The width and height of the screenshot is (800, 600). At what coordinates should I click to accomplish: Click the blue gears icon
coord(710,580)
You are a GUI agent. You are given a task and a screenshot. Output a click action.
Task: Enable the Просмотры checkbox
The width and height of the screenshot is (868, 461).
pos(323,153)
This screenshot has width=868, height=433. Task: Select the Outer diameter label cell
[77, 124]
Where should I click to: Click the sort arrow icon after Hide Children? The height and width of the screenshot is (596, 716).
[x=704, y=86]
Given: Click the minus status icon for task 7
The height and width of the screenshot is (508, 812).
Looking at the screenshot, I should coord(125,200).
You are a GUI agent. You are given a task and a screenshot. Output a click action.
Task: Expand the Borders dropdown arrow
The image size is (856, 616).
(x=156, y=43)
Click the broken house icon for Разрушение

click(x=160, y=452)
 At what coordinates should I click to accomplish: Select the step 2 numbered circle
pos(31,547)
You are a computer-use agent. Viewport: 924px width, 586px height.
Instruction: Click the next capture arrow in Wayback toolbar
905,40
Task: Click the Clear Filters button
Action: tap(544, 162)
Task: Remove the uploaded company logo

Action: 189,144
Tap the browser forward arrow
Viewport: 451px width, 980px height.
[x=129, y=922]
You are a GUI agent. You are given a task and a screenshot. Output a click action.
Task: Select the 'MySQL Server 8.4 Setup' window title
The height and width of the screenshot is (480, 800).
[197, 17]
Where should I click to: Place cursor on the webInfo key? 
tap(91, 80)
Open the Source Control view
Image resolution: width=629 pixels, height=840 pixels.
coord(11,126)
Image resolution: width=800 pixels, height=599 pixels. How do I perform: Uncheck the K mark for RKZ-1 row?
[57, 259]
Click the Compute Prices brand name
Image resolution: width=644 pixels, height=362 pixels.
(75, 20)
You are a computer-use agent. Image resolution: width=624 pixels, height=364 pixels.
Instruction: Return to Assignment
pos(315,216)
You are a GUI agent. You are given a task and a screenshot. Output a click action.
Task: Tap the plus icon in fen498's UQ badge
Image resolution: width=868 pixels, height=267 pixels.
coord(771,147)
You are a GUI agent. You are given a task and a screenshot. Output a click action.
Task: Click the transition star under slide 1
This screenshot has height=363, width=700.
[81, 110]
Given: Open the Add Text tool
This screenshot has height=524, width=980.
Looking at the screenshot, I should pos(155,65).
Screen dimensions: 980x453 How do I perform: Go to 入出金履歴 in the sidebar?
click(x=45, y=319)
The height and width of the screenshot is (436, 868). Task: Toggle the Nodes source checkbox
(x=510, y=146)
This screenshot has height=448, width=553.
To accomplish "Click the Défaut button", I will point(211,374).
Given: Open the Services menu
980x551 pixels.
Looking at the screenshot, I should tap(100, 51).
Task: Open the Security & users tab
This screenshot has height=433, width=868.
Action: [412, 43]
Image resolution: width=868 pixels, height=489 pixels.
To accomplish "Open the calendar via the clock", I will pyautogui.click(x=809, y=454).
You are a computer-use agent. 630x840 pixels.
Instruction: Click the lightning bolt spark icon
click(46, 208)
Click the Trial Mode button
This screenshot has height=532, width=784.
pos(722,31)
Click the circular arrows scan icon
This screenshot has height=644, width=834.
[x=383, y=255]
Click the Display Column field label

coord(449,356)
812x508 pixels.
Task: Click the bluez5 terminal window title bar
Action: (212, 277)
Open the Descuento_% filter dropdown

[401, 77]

§ **What you have to do**
Convert the rows starting at the line containing "Screen dimensions: 980x453" and ending at the line containing "pos(722,31)" into a Markdown table, leaving out blank lines. Use the columns Row and Line, with Row giving the row number.

§ **Completed task**
| Row | Line |
|---|---|
| 1 | Screen dimensions: 980x453 How do I perform: Go to 入出金履歴 in the sidebar? |
| 2 | click(x=45, y=319) |
| 3 | The height and width of the screenshot is (436, 868). Task: Toggle the Nodes source checkbox |
| 4 | (x=510, y=146) |
| 5 | This screenshot has height=448, width=553. |
| 6 | To accomplish "Click the Défaut button", I will point(211,374). |
| 7 | Given: Open the Services menu |
| 8 | 980x551 pixels. |
| 9 | Looking at the screenshot, I should tap(100, 51). |
| 10 | Task: Open the Security & users tab |
| 11 | This screenshot has height=433, width=868. |
| 12 | Action: [412, 43] |
| 13 | Image resolution: width=868 pixels, height=489 pixels. |
| 14 | To accomplish "Open the calendar via the clock", I will pyautogui.click(x=809, y=454). |
| 15 | You are a computer-use agent. 630x840 pixels. |
| 16 | Instruction: Click the lightning bolt spark icon |
| 17 | click(46, 208) |
| 18 | Click the Trial Mode button |
| 19 | This screenshot has height=532, width=784. |
| 20 | pos(722,31) |